Die Belas­tungs­dämp­fer

Als Kosten­brem­se gibt es seit 2022 neben der Zahlung der Pflege­kas­se einen Zuschlag, der mit der Aufent­halts­dau­er steigt. Den Eigen­an­teil nur für die Pflege drückt das im ersten Jahr im Heim um 5 Prozent, im zweiten um 25 Prozent, im dritten um 45 Prozent, ab dem vierten Jahr um 70 Prozent. Auch mit dem höchs­ten Zuschlag gingen die Zuzah­lun­gen aber im Schnitt auf 1738 Euro im Monat hoch — das waren 165 Euro mehr als zum 1. Juli 2022. Ausge­wer­tet wurden Vergü­tungs­ver­ein­ba­run­gen der Pflege­kas­sen mit Heimen in allen Bundes­län­dern. Die Daten bezie­hen sich auf Bewoh­ner mit den Pflege­gra­den 2 bis 5. Insge­samt dürften die Pflege­kas­sen in diesem Jahr wohl mehr als vier Milli­ar­den Euro für die Entlas­tungs­zu­schüs­se ausge­ben, erwar­tet der Ersatzkassenverband.

● ● ● ●

■ **Aufgabenstellung 1**:
Gib den Text über die Belastungsdämpfer in der Pflege wörtlich wieder, und zwar ab den Worten "Als Kosten­brem­se gibt" bis einschließlich "erwar­tet der Ersatzkassenverband.".

■ **Einträge aus einer Sammlung**:

● ● ● ●

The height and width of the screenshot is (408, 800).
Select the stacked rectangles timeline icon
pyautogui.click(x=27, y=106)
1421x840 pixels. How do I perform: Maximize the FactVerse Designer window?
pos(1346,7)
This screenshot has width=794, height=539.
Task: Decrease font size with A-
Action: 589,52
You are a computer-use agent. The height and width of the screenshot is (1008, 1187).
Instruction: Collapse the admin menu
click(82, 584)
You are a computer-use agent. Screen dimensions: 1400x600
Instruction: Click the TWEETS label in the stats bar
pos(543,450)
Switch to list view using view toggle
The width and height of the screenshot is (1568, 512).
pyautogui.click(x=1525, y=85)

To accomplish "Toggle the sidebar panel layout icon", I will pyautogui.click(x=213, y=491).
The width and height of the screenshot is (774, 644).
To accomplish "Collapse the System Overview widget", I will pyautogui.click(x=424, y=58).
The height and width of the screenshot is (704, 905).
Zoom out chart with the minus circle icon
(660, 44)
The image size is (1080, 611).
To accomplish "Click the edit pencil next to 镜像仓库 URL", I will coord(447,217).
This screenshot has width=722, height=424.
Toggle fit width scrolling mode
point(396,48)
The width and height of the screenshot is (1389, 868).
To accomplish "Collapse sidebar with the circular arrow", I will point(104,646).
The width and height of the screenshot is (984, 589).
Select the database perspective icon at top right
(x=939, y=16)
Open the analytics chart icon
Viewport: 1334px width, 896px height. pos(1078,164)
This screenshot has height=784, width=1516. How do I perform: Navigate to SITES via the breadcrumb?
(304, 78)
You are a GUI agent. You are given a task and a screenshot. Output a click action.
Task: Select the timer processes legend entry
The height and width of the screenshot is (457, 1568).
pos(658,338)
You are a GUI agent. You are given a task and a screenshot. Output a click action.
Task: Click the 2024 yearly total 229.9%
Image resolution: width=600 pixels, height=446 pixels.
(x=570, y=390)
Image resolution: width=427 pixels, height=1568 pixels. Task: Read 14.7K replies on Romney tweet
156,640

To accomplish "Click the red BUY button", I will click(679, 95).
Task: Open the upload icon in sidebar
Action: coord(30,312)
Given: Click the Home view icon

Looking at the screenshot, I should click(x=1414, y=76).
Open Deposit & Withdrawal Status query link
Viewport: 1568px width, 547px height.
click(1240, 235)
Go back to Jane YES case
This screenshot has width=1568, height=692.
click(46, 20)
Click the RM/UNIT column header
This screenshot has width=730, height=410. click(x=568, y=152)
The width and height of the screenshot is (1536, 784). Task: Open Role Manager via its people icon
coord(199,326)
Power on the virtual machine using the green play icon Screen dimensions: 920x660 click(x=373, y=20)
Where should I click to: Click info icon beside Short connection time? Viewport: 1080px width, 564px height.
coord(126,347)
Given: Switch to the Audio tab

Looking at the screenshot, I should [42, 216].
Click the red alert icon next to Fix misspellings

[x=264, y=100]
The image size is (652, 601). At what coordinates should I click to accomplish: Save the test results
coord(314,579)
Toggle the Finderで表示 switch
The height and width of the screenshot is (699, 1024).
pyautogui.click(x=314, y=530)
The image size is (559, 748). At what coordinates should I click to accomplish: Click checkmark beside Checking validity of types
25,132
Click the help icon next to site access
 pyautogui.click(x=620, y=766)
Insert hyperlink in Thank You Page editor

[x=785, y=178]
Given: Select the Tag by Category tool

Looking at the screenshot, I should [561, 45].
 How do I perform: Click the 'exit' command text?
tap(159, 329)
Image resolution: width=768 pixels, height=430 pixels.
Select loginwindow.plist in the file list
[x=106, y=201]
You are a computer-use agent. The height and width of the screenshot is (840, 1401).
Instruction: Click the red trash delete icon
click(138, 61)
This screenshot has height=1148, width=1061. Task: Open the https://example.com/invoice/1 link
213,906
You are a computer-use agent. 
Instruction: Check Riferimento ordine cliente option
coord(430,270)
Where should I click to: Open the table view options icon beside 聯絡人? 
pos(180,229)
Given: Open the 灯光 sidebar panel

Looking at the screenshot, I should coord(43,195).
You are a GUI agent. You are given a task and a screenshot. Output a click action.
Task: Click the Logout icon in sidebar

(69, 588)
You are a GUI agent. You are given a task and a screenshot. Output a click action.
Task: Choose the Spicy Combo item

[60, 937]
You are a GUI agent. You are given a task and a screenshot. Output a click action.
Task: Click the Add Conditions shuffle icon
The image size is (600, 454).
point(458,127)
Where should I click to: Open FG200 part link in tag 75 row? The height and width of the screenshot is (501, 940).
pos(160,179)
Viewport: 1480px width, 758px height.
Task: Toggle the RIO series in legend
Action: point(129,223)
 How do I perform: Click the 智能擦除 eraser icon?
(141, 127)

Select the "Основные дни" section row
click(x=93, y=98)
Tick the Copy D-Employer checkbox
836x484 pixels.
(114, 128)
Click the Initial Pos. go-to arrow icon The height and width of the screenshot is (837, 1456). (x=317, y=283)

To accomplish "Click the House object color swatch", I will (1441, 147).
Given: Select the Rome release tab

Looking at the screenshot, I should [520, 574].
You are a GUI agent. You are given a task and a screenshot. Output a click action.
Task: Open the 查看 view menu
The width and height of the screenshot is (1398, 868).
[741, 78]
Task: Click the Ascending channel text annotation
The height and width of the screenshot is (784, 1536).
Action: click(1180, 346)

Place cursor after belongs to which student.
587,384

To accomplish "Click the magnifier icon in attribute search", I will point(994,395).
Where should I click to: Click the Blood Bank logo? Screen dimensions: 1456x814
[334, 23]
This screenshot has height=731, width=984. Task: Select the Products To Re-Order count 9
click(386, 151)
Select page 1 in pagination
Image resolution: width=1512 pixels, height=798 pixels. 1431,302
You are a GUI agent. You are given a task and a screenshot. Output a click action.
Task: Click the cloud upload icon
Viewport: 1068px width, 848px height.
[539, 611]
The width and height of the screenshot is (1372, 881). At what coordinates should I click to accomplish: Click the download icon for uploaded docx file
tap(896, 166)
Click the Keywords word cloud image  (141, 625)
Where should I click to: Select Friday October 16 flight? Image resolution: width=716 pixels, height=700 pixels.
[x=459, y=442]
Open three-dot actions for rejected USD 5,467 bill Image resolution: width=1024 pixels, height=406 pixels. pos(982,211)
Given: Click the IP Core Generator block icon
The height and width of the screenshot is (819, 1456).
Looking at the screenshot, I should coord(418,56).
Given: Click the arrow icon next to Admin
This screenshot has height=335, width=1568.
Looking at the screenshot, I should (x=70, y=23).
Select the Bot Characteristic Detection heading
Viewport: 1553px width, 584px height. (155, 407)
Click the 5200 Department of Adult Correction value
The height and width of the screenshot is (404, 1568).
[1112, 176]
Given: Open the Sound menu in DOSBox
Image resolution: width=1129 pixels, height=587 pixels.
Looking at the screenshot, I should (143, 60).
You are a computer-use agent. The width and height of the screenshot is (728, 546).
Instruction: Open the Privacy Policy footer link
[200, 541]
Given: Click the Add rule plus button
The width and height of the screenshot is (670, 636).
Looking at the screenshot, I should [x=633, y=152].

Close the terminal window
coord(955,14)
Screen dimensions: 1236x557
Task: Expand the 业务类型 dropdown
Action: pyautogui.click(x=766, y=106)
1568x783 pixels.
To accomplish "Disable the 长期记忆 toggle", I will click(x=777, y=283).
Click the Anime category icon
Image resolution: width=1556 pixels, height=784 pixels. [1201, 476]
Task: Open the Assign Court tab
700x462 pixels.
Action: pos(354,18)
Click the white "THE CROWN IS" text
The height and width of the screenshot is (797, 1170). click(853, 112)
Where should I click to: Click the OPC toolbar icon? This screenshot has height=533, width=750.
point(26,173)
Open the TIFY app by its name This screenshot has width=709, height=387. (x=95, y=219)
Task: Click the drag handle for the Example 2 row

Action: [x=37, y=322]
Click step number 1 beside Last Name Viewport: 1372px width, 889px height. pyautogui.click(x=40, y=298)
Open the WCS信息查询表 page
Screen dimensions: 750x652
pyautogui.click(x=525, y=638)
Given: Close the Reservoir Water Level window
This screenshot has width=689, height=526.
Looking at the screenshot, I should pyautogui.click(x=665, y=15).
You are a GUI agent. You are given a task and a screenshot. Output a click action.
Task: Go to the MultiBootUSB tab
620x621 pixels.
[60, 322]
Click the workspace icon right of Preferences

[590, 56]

● ● ● ●

■ **Aufgabenstellung 2**:
Gib die Einträge als nummerierte Liste ohne Leerzeilen aus. Beginne mit der ersten Zeile der Einträge und höre nach der Zeile auf, die "Viewport: 1334px width, 896px" enthält.

■ **Richtige Ausgabe 1**:
Als Kosten­brem­se gibt es seit 2022 neben der Zahlung der Pflege­kas­se einen Zuschlag, der mit der Aufent­halts­dau­er steigt. Den Eigen­an­teil nur für die Pflege drückt das im ersten Jahr im Heim um 5 Prozent, im zweiten um 25 Prozent, im dritten um 45 Prozent, ab dem vierten Jahr um 70 Prozent. Auch mit dem höchs­ten Zuschlag gingen die Zuzah­lun­gen aber im Schnitt auf 1738 Euro im Monat hoch — das waren 165 Euro mehr als zum 1. Juli 2022. Ausge­wer­tet wurden Vergü­tungs­ver­ein­ba­run­gen der Pflege­kas­sen mit Heimen in allen Bundes­län­dern. Die Daten bezie­hen sich auf Bewoh­ner mit den Pflege­gra­den 2 bis 5. Insge­samt dürften die Pflege­kas­sen in diesem Jahr wohl mehr als vier Milli­ar­den Euro für die Entlas­tungs­zu­schüs­se ausge­ben, erwar­tet der Ersatzkassenverband.

■ **Richtige Ausgabe 2**:
1. The height and width of the screenshot is (408, 800).
2. Select the stacked rectangles timeline icon
3. pyautogui.click(x=27, y=106)
4. 1421x840 pixels. How do I perform: Maximize the FactVerse Designer window?
5. pos(1346,7)
6. This screenshot has width=794, height=539.
7. Task: Decrease font size with A-
8. Action: 589,52
9. You are a computer-use agent. The height and width of the screenshot is (1008, 1187).
10. Instruction: Collapse the admin menu
11. click(82, 584)
12. You are a computer-use agent. Screen dimensions: 1400x600
13. Instruction: Click the TWEETS label in the stats bar
14. pos(543,450)
15. Switch to list view using view toggle
16. The width and height of the screenshot is (1568, 512).
17. pyautogui.click(x=1525, y=85)
18. To accomplish "Toggle the sidebar panel layout icon", I will pyautogui.click(x=213, y=491).
19. The width and height of the screenshot is (774, 644).
20. To accomplish "Collapse the System Overview widget", I will pyautogui.click(x=424, y=58).
21. The height and width of the screenshot is (704, 905).
22. Zoom out chart with the minus circle icon
23. (660, 44)
24. The image size is (1080, 611).
25. To accomplish "Click the edit pencil next to 镜像仓库 URL", I will coord(447,217).
26. This screenshot has width=722, height=424.
27. Toggle fit width scrolling mode
28. point(396,48)
29. The width and height of the screenshot is (1389, 868).
30. To accomplish "Collapse sidebar with the circular arrow", I will point(104,646).
31. The width and height of the screenshot is (984, 589).
32. Select the database perspective icon at top right
33. (x=939, y=16)
34. Open the analytics chart icon
35. Viewport: 1334px width, 896px height. pos(1078,164)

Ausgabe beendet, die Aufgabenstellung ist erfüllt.